Text segment.
The 9th Assembly was inaugurated on 11 June 2019 with a clear cut legislative agenda. The agenda was prioritised based on the yearnings of Nigerians.
While unveiling the agenda, the President of the Senate, Ahmad Lawan specifically, disclosed that they are working on a National Assembly that works for the people.”
Among some of the critical aspects of the 9th Senate’s legislative agenda is the much talked about Petroleum Industry Bill (PIB), 2010 Electoral Act (Amendment) Bill, Amendment of the 1999 Constitution and the electoral act amendment.
None of these bills have been passed two years after the legislative agenda was released.
But the president of the Senate, Ahmad Lawan, has said that despite their inability to pass these important bills, the Senate fared well in the last two years.
The passage of the Deep Offshore and Inland Basin Production Sharing Contract (PSC) Amendment Bill among 58 others out of 742 bills introduced in two years still raises questions.
Even though it is not only the duty of the lawmakers to work on bills; their investigations and oversights, checks and balances, constituency service, building coalition and politics of inclusion seem to be at its lowest ebb.
Oversight functions in the last two years were narrowed to visits to offices and not sites. COVID-19 was virtually blamed for the ineffectiveness of the constituency duties and check and balances.
In the last two years, 742 bills were introduced. Only 58 bills were passed. 355 bills were only read once and might be abandoned. Most lawmakers are only interested in introducing bills that enable their names to get into the ‘bills sponsorship list’ and not its quality and importance to Nigerians.
175 bills went through second reading and have been referred to the relevant committees. 11 bills seeking concurrence from the House of Representatives were passed.
But Senate president, Ahmad Lawan has said that the bills passed cut across all the sectors and touch most areas of needs of Nigerians.
Lawan said the 9th Assembly in its bid to rescue the nation’s economy, restored Nigeria’s budget cycle to the January – December.
The milestone, according to him, brought about positive outcomes which made the country’s fiscal plans more predictable and boosted investors’ confidence.

Information provided.

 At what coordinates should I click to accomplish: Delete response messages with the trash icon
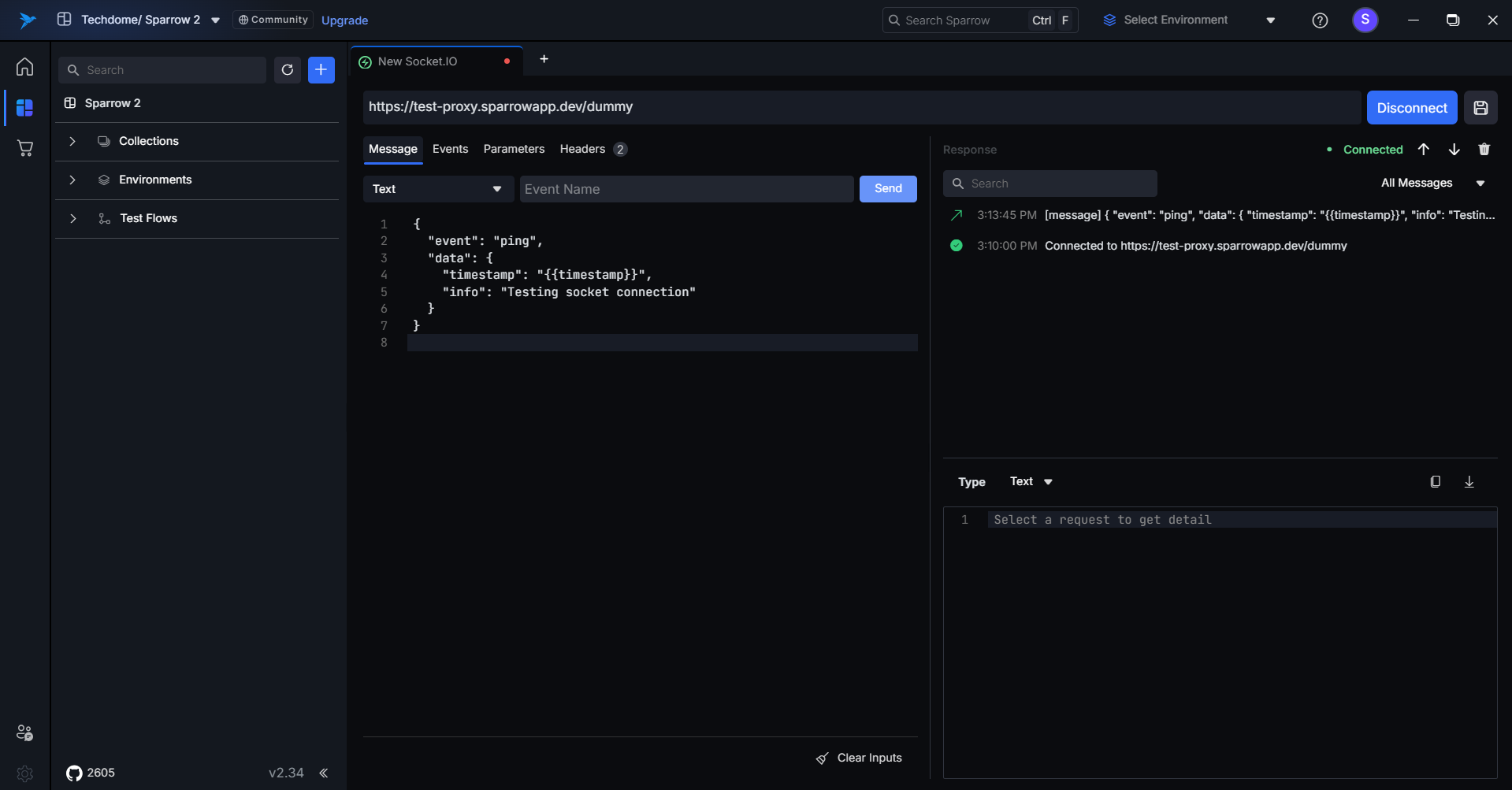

Activity list.
(A) From the article on the 9th Senate's legislative record, extract the stretch from "175 bills went" through "boosted investors’ confidence.".
(B) Write what comes next in the article on the 9th Senate's legislative record, picking up after its last sentence.

Responses by item number.
(A)
175 bills went through second reading and have been referred to the relevant committees. 11 bills seeking concurrence from the House of Representatives were passed.
But Senate president, Ahmad Lawan has said that the bills passed cut across all the sectors and touch most areas of needs of Nigerians.
Lawan said the 9th Assembly in its bid to rescue the nation’s economy, restored Nigeria’s budget cycle to the January – December.
The milestone, according to him, brought about positive outcomes which made the country’s fiscal plans more predictable and boosted investors’ confidence.

(B)
He added that the passage of the Deep Offshore and Inland Basin Production Sharing Contracts Act 2004 (Amendment Bill, 2009) was intended to increase Nigeria’s share of revenue from crude oil.
“Other laws that we passed that are having significant impacts on the economy include the Finance Bill 2019 (Nigeria Tax and Fiscal Law) (SB.140), which amended seven existing tax laws.
“In our Legislative Agenda, we had also promised to create a legal environment conducive for ease of doing business.
“We kept this promise by passing the Companies and Allied Matters Act, Cap C20 LFN 2004 (Repeal and Reenactment) Bill 2019 (SB.270)”, Lawan said.
The Senate President assured that the upper chamber would, finally this month (June), pass the Petroleum Industry Bill after about 20 years of failed attempts.
On moves by the National Assembly to amend the Constitution, Lawan disclosed that the Legislature has set a target to consider the report of the Committee on the Amendment of the 1999 Constitution in July before proceeding for the annual recess.
On the Electoral Bill presently before the National Assembly, Lawan said, “In 2023, we shall have the seventh regular cycle of general elections, the longest in the history of our nation.”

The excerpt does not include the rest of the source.